Wednesday, March 28, 2012

Oracle Document Capture - the fastest introduction I know about

A few folks have been asking me to do a demo of Oracle Capture and show what it can do and how to use it - so I figured I might as well share it with everybody. This will be fast, but its not one of those BS introductions that gives you marketing stuff and colored block diagrams that just get you feel dizzy and totally messed up. Nope. This one will get you comfy enough so that if you want to go ahead and start using Oracle Capture right away - you will just go ahead... and it will actually work.
So here it comes:
Let’s start by quickly looking at why so many Content Management implementations fail... and also...

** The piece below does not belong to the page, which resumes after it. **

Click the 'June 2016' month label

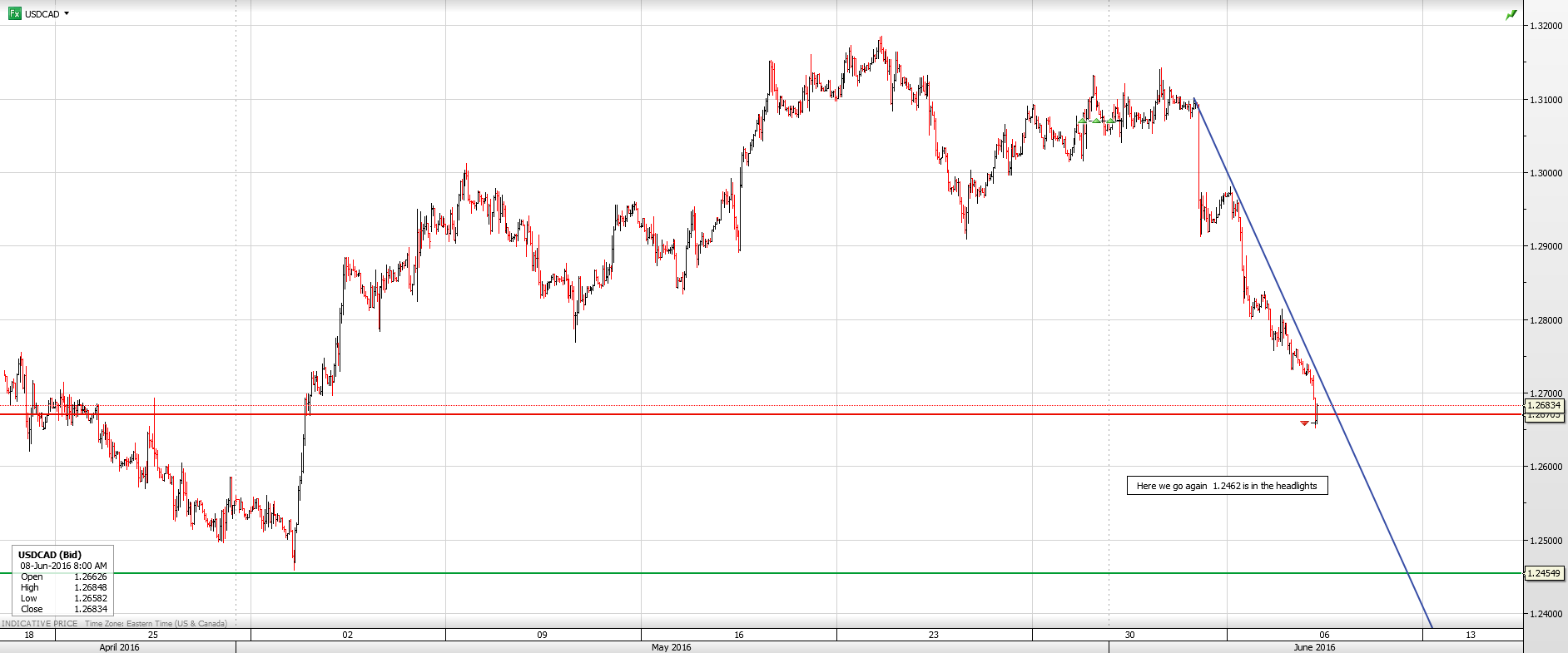(1314, 647)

What sales people are getting ... right?

You’ve probably heard that sales pitch about controlling the scary bloat of ever expanding mass of unstructured content – paper, email, file shares and how important it is to help your business people to really access the information they need, when they need it – from anywhere. And you know what – that part is right. I agree with the sales guys. Unstructured content really is hard and expensive to manage. I’ve personally seen clients losing hundreds of thousands of dollars having micro-chips manufactured to an outdated specification, ‘cause the production team looked in a wrong folder in an unwieldy SharePoint repository that gone out of control.
So there must be a simple solution, right?

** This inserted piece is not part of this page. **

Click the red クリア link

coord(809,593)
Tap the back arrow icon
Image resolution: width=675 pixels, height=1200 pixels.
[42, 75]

Fast relief to information bloat problem... or not...

Here’s where many good intentions fall flat on a cold hard concrete of reality... the tool alone will not solve your business problem! No matter what tool you pick.
People install Oracle UCM, but unless they capture the metadata – the system is not much better than a plain old file system. Yes, they realize that and they define the metadata they would like to capture, so their check-in screens end up something like this screenshot on the previous page.
Problem solved, Right?
Uh... not exactly.

You see, when a contributor sees a form like that, they get terrified... or annoyed.... or both. And they try to get away with as little input as possible. So they skip as many fields as they can and when the system pops up a “value required” thing at them – they enter garbage.
So is it really practical to collect more than just a handful of metadata fields on check in?
Probably not, if you do it by hand... But who said you ought to do it by hand?

Introducing Oracle Capture

Let’s say, we’re checking in a monthly invoice and have five fields we’d like to capture. How would you like to – instead of putting them on the check in form – let your contributor to look at the actual document, side-by-side with a check in form... and have OCR to take its best guess at pulling that data and populating the form – before the contributor even gets to look at it?
Well, this is exactly what Oracle Capture is designed to do – pretty much out of the box.
Take a look at the screenshot below:

Not only contributor gets to see the document and the metadata fields side-by-side, each field has a corresponding OCR zone defined – and Capture is actually extracting the data out of this zone and puts it into the field.
When she moves to the next field, that field’s zone is highlighted in blue and she gets to see where the value in the field came from.
If the document was skewed or poorly scanned and the zone misses the value, contributor can simply drag and drop the value (See screenshot below)

Just select the area containing the text that you want to see in the field with your right mouse button and see the OCR extract the text out of the area and place in the field for you! How many fields do you think you can capture now?
You can combine also multiple documents into one and you’re free to remove junk pages as you see fit. Imagine what would it take to delete a page from a PDF document during normal Content Server check in. It’s simply not practical so these junk pages end up in repository...wasting time when searching for information... and folks print them every time and waste trees.
All solved in Oracle Capture at a click of a button (See screenshot below)

I hope you’re getting a feel for what it can do. So now it would be a perfect time for some...

Real life stories

I’m going to show you a couple of real life examples, so I want to quickly prove to you that this tool actually works.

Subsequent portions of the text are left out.